WHAT YOU WILL DO:
Set down the entries below once more, precisely as they stand.

[Saved entries]
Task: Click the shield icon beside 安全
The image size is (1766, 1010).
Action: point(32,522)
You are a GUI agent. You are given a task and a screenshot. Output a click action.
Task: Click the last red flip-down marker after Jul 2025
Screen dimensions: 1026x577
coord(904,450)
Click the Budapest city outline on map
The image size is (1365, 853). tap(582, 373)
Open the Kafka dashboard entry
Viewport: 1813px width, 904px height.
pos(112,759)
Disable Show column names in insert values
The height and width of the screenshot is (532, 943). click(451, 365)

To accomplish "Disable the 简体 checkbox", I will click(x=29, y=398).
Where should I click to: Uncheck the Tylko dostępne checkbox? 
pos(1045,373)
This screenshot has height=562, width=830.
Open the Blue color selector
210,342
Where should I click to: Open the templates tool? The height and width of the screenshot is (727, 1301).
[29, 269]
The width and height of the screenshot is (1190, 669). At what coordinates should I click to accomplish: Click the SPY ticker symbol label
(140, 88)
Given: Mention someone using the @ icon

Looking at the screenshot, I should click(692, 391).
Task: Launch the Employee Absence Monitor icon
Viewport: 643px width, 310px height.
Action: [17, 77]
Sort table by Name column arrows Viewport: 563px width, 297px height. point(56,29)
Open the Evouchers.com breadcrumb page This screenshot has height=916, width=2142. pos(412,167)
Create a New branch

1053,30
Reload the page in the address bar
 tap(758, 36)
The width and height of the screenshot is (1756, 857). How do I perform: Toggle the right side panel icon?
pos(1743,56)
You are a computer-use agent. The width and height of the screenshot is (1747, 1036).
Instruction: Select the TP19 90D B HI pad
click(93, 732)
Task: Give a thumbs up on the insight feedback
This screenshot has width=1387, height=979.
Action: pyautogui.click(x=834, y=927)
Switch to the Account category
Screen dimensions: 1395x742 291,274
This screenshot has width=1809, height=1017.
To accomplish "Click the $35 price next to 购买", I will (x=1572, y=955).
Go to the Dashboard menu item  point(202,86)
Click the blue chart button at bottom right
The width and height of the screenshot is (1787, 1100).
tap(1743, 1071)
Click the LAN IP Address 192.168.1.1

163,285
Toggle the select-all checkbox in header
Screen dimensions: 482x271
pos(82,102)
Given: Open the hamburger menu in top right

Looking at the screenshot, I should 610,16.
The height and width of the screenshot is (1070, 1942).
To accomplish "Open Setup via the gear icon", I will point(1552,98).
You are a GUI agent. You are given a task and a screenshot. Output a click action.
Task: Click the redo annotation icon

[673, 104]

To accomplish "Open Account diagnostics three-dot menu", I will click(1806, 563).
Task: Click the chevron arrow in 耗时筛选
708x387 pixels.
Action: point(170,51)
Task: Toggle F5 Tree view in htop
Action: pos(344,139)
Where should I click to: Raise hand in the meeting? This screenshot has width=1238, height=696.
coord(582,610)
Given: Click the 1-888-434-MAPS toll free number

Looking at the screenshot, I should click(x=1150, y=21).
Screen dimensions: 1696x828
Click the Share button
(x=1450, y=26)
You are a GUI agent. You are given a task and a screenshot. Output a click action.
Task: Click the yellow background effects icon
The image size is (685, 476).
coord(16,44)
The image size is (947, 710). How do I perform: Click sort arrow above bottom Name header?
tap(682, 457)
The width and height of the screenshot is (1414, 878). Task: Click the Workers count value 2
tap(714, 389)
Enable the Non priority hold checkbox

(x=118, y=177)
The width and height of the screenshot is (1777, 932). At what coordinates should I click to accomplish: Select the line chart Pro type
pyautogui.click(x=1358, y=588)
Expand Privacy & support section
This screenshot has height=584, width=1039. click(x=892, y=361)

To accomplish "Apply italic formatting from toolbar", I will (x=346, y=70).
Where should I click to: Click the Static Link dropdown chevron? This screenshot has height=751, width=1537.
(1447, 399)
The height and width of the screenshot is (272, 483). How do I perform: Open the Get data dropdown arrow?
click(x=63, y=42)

OUTPUT BELOW:
Task: Click the shield icon beside 安全
The image size is (1766, 1010).
Action: point(32,522)
You are a GUI agent. You are given a task and a screenshot. Output a click action.
Task: Click the last red flip-down marker after Jul 2025
Screen dimensions: 1026x577
coord(904,450)
Click the Budapest city outline on map
The image size is (1365, 853). tap(582, 373)
Open the Kafka dashboard entry
Viewport: 1813px width, 904px height.
pos(112,759)
Disable Show column names in insert values
The height and width of the screenshot is (532, 943). click(451, 365)

To accomplish "Disable the 简体 checkbox", I will click(x=29, y=398).
Where should I click to: Uncheck the Tylko dostępne checkbox? 
pos(1045,373)
This screenshot has height=562, width=830.
Open the Blue color selector
210,342
Where should I click to: Open the templates tool? The height and width of the screenshot is (727, 1301).
[29, 269]
The width and height of the screenshot is (1190, 669). At what coordinates should I click to accomplish: Click the SPY ticker symbol label
(140, 88)
Given: Mention someone using the @ icon

Looking at the screenshot, I should click(692, 391).
Task: Launch the Employee Absence Monitor icon
Viewport: 643px width, 310px height.
Action: [17, 77]
Sort table by Name column arrows Viewport: 563px width, 297px height. point(56,29)
Open the Evouchers.com breadcrumb page This screenshot has height=916, width=2142. pos(412,167)
Create a New branch

1053,30
Reload the page in the address bar
 tap(758, 36)
The width and height of the screenshot is (1756, 857). How do I perform: Toggle the right side panel icon?
pos(1743,56)
You are a computer-use agent. The width and height of the screenshot is (1747, 1036).
Instruction: Select the TP19 90D B HI pad
click(93, 732)
Task: Give a thumbs up on the insight feedback
This screenshot has width=1387, height=979.
Action: pyautogui.click(x=834, y=927)
Switch to the Account category
Screen dimensions: 1395x742 291,274
This screenshot has width=1809, height=1017.
To accomplish "Click the $35 price next to 购买", I will (x=1572, y=955).
Go to the Dashboard menu item  point(202,86)
Click the blue chart button at bottom right
The width and height of the screenshot is (1787, 1100).
tap(1743, 1071)
Click the LAN IP Address 192.168.1.1

163,285
Toggle the select-all checkbox in header
Screen dimensions: 482x271
pos(82,102)
Given: Open the hamburger menu in top right

Looking at the screenshot, I should 610,16.
The height and width of the screenshot is (1070, 1942).
To accomplish "Open Setup via the gear icon", I will point(1552,98).
You are a GUI agent. You are given a task and a screenshot. Output a click action.
Task: Click the redo annotation icon

[673, 104]

To accomplish "Open Account diagnostics three-dot menu", I will click(1806, 563).
Task: Click the chevron arrow in 耗时筛选
708x387 pixels.
Action: point(170,51)
Task: Toggle F5 Tree view in htop
Action: pos(344,139)
Where should I click to: Raise hand in the meeting? This screenshot has width=1238, height=696.
coord(582,610)
Given: Click the 1-888-434-MAPS toll free number

Looking at the screenshot, I should click(x=1150, y=21).
Screen dimensions: 1696x828
Click the Share button
(x=1450, y=26)
You are a GUI agent. You are given a task and a screenshot. Output a click action.
Task: Click the yellow background effects icon
The image size is (685, 476).
coord(16,44)
The image size is (947, 710). How do I perform: Click sort arrow above bottom Name header?
tap(682, 457)
The width and height of the screenshot is (1414, 878). Task: Click the Workers count value 2
tap(714, 389)
Enable the Non priority hold checkbox

(x=118, y=177)
The width and height of the screenshot is (1777, 932). At what coordinates should I click to accomplish: Select the line chart Pro type
pyautogui.click(x=1358, y=588)
Expand Privacy & support section
This screenshot has height=584, width=1039. click(x=892, y=361)

To accomplish "Apply italic formatting from toolbar", I will (x=346, y=70).
Where should I click to: Click the Static Link dropdown chevron? This screenshot has height=751, width=1537.
(1447, 399)
The height and width of the screenshot is (272, 483). How do I perform: Open the Get data dropdown arrow?
click(x=63, y=42)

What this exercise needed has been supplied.